### Work instructions
The answer must be an exact reprint of the lines from the one with "This screenshot has height=452, width=640." through the final line of the data, with no pictures included.
----- Data under study -----
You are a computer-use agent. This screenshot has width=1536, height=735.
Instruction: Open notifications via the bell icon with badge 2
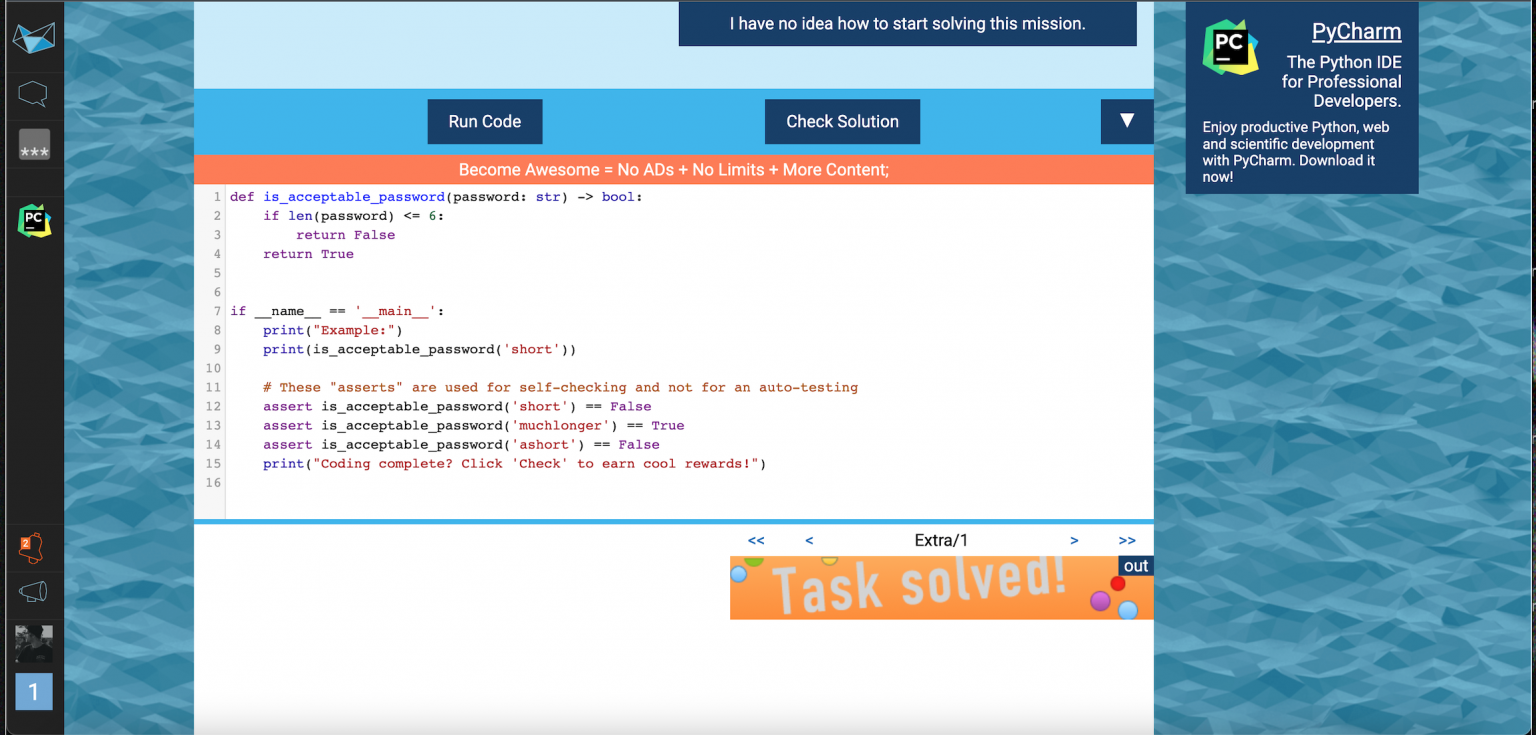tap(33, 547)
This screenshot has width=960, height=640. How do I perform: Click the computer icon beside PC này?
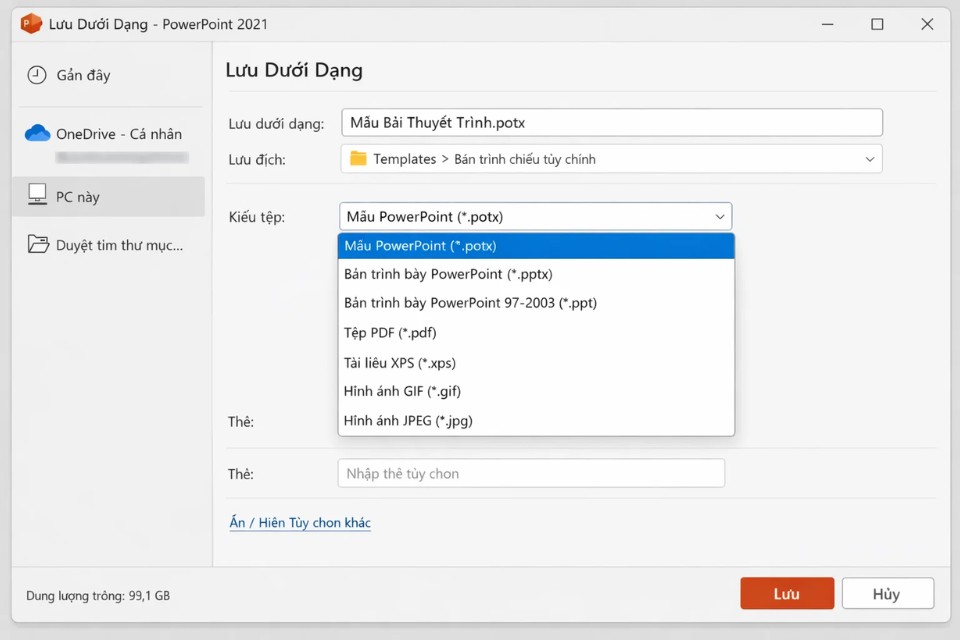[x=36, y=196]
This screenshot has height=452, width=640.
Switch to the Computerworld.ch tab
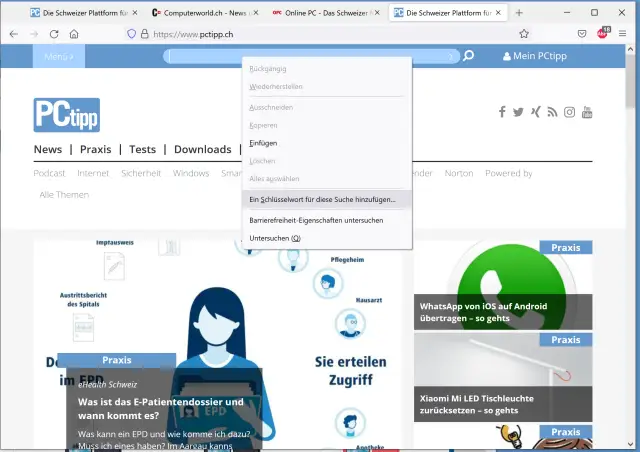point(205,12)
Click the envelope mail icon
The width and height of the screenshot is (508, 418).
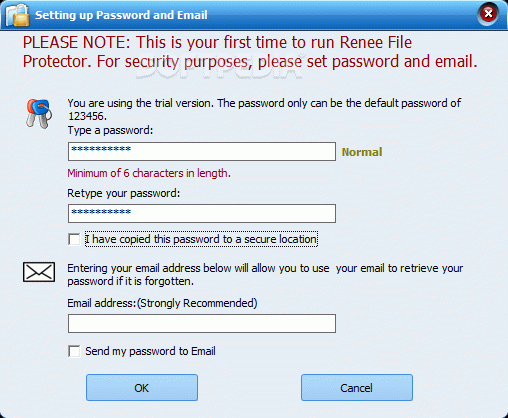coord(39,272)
-----
### Response area
This screenshot has height=452, width=640.
Switch to the Computerworld.ch tab
point(205,12)
Click the envelope mail icon
The width and height of the screenshot is (508, 418).
coord(39,272)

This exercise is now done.